Figure 2.

Antibody affinity and competition assays. Binding of Pgp-specific mAbs was carried out for 30 min at 37°C and analyzed by indirect immunofluorescence. Each graph shows the median fluorescence for the cell population as a function of the amount of mAb added. (A) Binding of KK-H cells to mAb MRK16 in the absence (○) and in the presence (•) of 10 μM of vinblastine. (B) Binding of KK-H cells to mAb UIC2 in the absence of drugs (○), in the presence of vinblastine (•), and in the presence of 1 μM of oligomycin (▵). (C) Binding of KK-H cells to combinations of mAbs UIC2 and MRK16. Cells were preincubated 45 min at 37°C with the amounts of UIC2 indicated on the x axis, in the presence or in the absence of vinblastine.

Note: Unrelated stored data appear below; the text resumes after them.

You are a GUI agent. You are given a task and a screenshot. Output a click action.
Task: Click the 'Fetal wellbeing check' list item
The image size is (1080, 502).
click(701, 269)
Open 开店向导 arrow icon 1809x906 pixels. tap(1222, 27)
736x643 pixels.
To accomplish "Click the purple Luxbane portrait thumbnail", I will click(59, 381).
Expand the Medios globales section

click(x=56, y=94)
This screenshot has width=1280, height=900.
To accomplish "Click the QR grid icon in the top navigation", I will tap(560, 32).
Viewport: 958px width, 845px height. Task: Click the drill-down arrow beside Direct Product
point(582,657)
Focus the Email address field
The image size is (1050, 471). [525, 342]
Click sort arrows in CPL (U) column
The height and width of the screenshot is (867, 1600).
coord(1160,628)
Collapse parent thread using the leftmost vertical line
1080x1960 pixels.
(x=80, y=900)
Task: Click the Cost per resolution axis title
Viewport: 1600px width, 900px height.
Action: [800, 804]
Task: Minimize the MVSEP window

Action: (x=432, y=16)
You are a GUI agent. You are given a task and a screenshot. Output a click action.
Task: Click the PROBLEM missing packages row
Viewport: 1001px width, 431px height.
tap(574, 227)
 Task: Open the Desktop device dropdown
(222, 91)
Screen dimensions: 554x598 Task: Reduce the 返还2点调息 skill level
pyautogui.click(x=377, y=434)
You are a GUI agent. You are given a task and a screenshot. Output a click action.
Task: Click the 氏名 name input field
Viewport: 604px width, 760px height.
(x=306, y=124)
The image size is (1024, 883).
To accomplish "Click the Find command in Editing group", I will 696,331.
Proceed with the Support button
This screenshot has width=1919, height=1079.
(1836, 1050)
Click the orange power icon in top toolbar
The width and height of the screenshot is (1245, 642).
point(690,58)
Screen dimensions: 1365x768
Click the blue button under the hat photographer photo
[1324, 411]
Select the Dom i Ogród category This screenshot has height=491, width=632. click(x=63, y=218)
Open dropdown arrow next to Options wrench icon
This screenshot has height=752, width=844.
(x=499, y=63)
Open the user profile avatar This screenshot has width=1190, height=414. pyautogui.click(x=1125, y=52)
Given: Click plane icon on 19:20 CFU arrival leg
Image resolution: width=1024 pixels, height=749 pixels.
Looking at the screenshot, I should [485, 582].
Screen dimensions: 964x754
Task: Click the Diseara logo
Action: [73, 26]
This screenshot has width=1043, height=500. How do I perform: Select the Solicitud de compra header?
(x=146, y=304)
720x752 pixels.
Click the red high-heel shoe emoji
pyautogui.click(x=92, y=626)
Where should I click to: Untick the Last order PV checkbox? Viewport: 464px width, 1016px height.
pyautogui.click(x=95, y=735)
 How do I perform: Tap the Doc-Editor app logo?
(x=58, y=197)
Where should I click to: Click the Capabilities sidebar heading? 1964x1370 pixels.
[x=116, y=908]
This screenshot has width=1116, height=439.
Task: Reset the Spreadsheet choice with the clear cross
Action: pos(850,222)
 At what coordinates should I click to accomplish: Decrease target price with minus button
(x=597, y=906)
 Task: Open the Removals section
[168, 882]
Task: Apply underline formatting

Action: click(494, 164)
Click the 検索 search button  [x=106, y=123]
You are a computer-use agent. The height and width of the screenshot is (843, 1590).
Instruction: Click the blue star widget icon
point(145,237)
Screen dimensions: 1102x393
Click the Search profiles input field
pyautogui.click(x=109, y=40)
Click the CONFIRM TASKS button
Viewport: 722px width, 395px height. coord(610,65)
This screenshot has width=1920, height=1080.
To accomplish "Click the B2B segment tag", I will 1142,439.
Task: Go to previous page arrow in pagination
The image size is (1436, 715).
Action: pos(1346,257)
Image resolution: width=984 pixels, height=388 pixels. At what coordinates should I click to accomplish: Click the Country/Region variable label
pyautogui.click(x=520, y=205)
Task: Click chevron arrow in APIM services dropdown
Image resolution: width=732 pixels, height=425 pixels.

Cells then were washed and analyzed by indirect immunofluorescence either immediately (○ in the absence of vinblastine; • in the presence of vinblastine), or after incubation for 30 min at 37°C with 3 μg of MRK16 (□, no vinblastine; ▪, cells preincubated with vinblastine) or UIC2 (▵, no vinblastine). (D) Titration of KM-H with mAb UIC2 in the absence (○) and in the presence (•) of 10 μM of vinblastine. (E) Titration of MK-H with mAb UIC2 in the absence (○) and in the presence (•) of 10 μM of vinblastine.